A la mañana siguiente Juan abandono el pueblo. Había pecado, había abandonado el camino de Dios... o tal vez lo había emprendido de nuevo, de un modo distinto y diferente, pero lleno igualmente de amor.

Lucia volvió a su ausente habitación para llenarla de nuevo, con margaritas blancas que colocó en las ventas y deshojo en el lecho, para sentirse y encontrarse de nuevo sola, pero de nuevo feliz y llena.


8 comentarios:

Tesa dijo...

...es que mira que ha hecho daño la iglesia en los incautos por los siglos de los siglos...

:)

Besos, escritora

Astrágalo dijo...

Dana... preciosa historia, pero de verdad, como la has escrito es como estar frente a ellos dos contemplándolos... me a gustado mucho leerte, sabia que mi elección de entrar a tu blog, era muy acertada.. GRACIAS.

Un enorme besito astragalin.

Anónimo dijo...

Esta historia tuya de las margaritas ya me encantó cuando la leí por primera vez.

Sensible y tierna, como quien la ha escrito.

Ese "abrazo infinito de ternura".... ufff precioso.

Un beso.

Victor Manuel Jiménez Andrada dijo...

Sinceramente, me ha encantado y emocionado.

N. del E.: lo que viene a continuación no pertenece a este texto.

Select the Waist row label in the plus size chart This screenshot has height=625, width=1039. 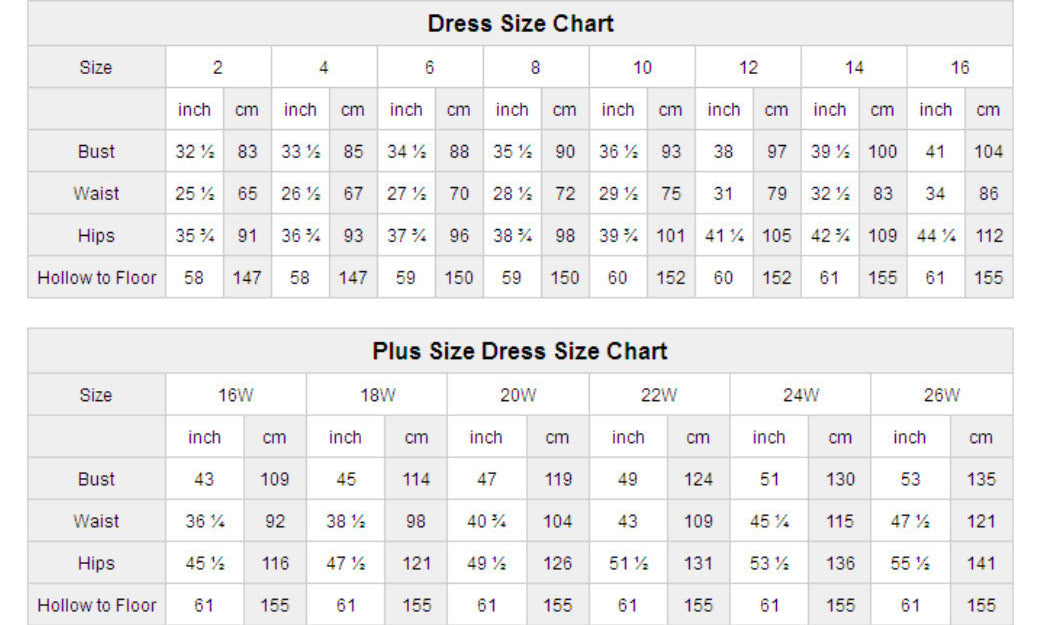point(96,521)
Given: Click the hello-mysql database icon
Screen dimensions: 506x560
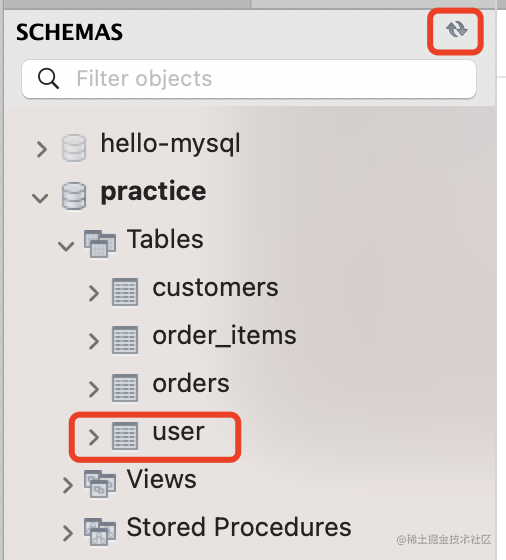Looking at the screenshot, I should click(x=74, y=148).
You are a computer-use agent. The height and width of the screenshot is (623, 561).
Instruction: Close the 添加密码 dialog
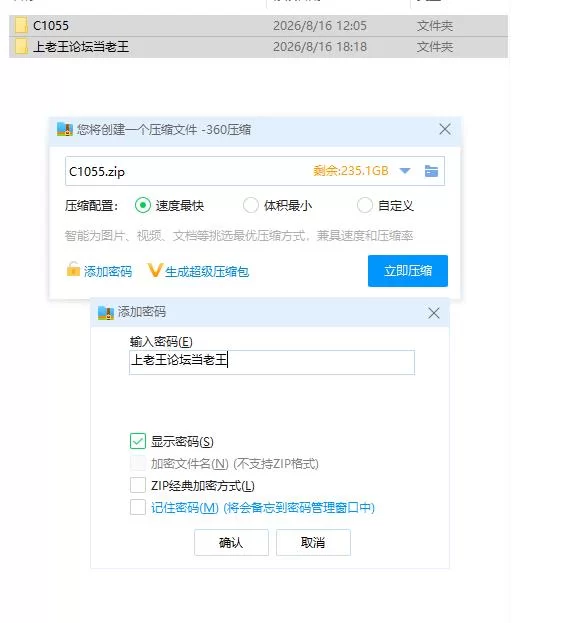click(434, 313)
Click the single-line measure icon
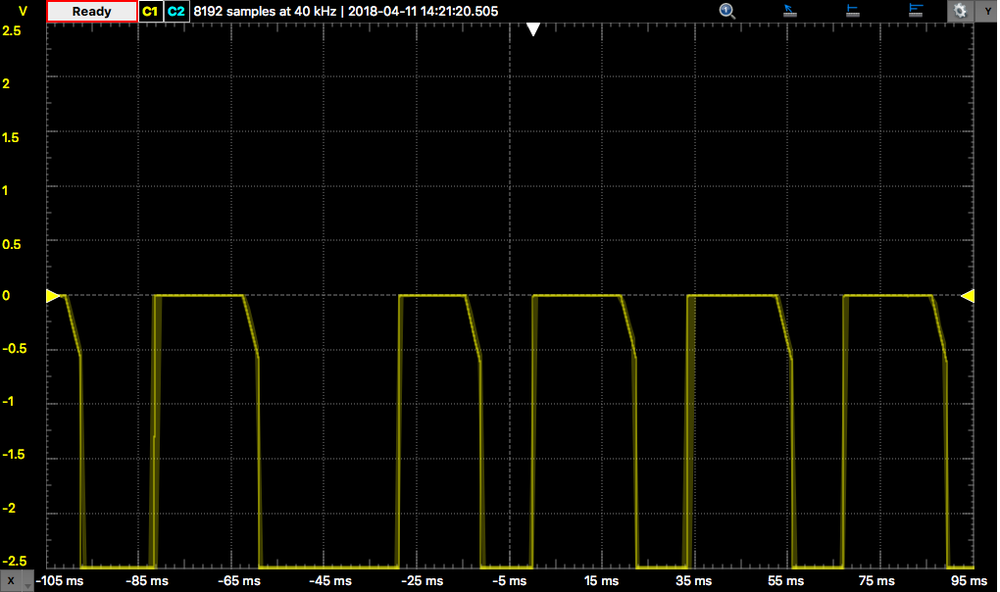1000x592 pixels. coord(853,11)
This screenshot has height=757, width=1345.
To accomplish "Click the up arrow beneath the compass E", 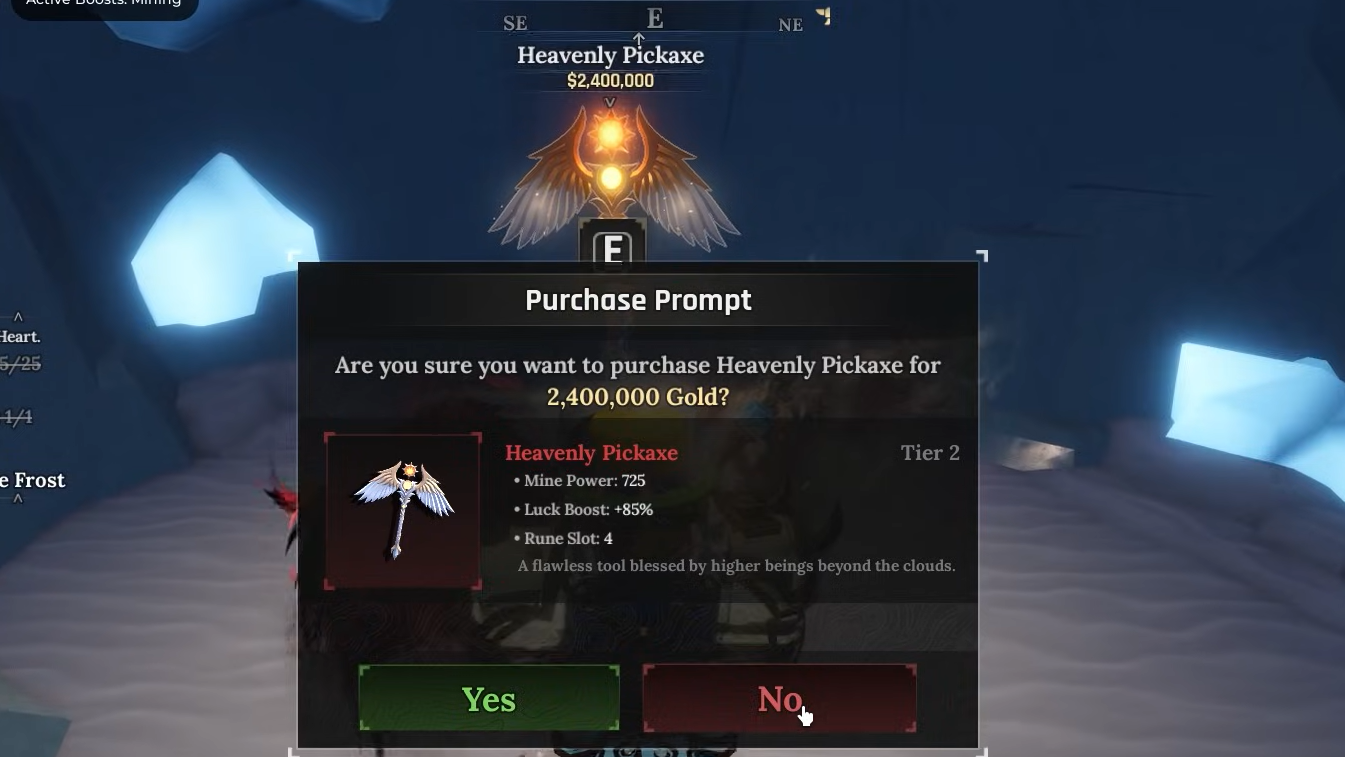I will pyautogui.click(x=639, y=39).
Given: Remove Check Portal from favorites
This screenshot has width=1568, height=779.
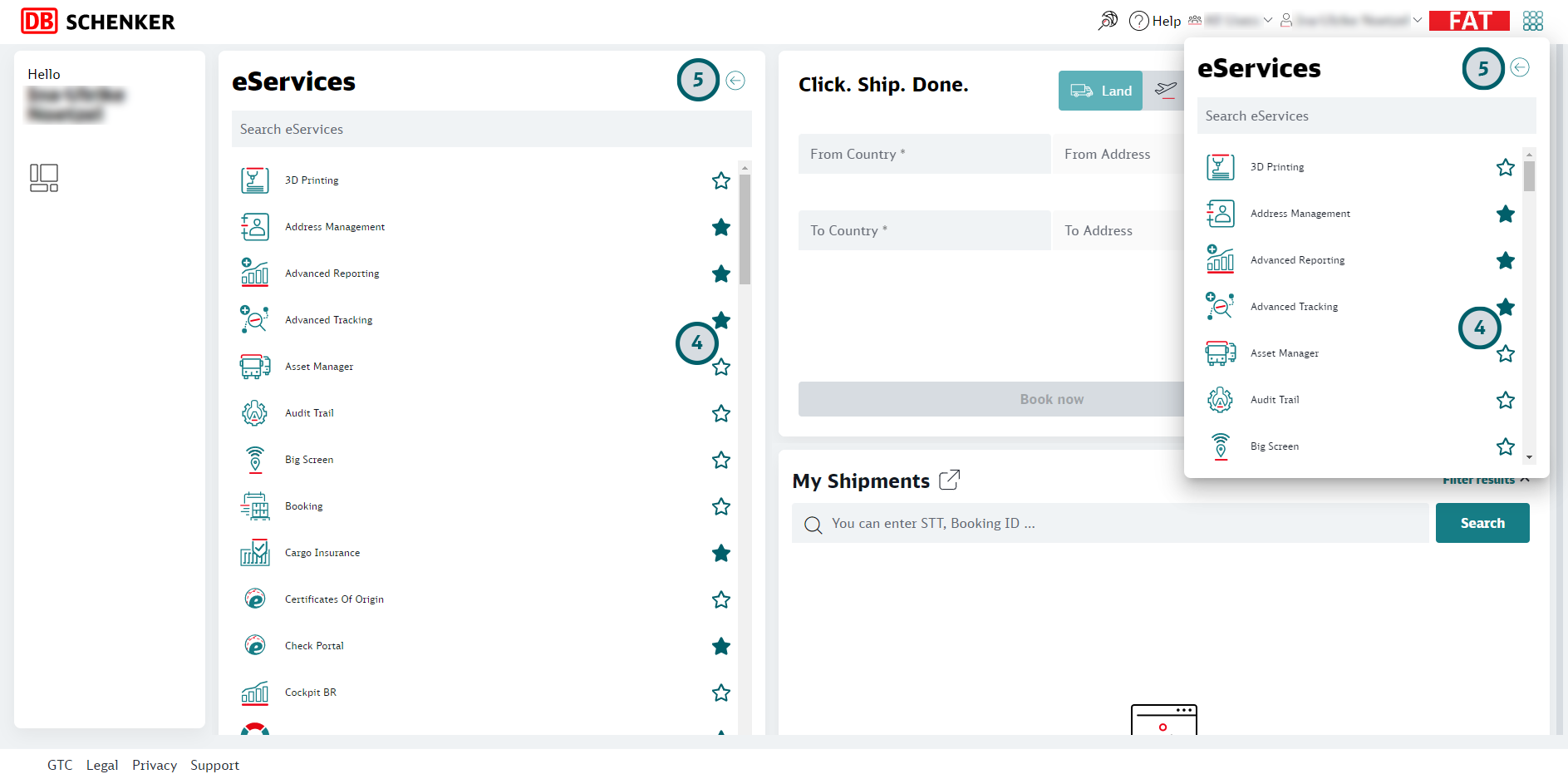Looking at the screenshot, I should coord(720,646).
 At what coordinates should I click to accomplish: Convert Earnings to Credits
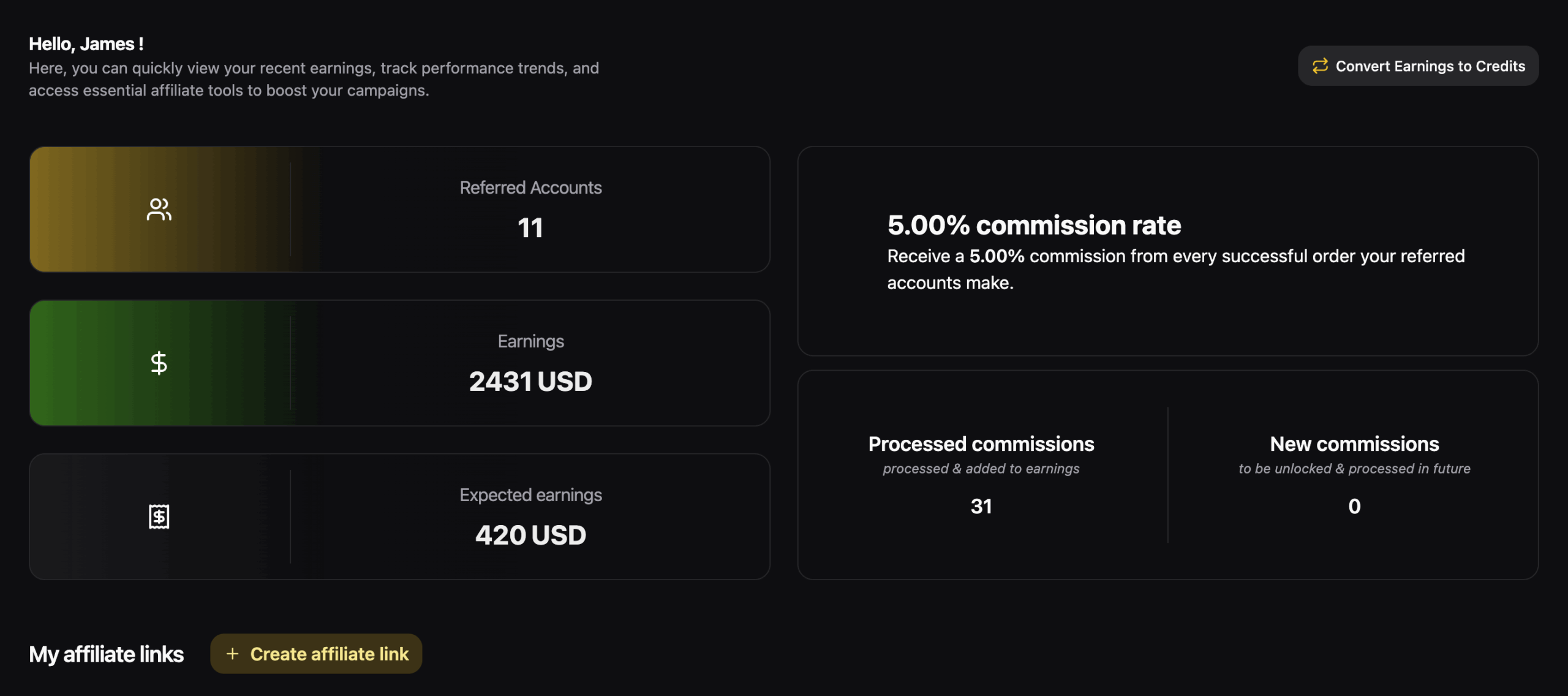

Formalmente está muy cuidado en los detalles y eso hace que seamos capaces de estar con los protagonistas y de ver, como en un espejo, sus sentimientos.

Scila dijo...

Hola Doña Bea. Acabo de enterarme del traslado de tus muebles, ahora igual puedo venir a visitarte sin que los mostrencos de emeesene me rompan...la conexión.
Qué decir de tu "Lucía", para mi ya es un clásico, ¡qué recuerdos me trae! Aquella época en la que, a veces, hacíamos historias por capítulos. Seguramente la he perdido pero había una segunda parte, no sé si la recuerdas.
Un placer volver a leerte.

BELMAR dijo...

Dejo una cordial invitación

al relato " Spanking ",

en el blog Palimpsesto.

Saludos!

B.

Tesa dijo...

Fermosa mía, te dejo aquí un abrazo.
Espero que todo vaya bien.
Se echan de menos tus letras.

ambrette dijo...

Amen, que penita que esto sea muchas veces realidad.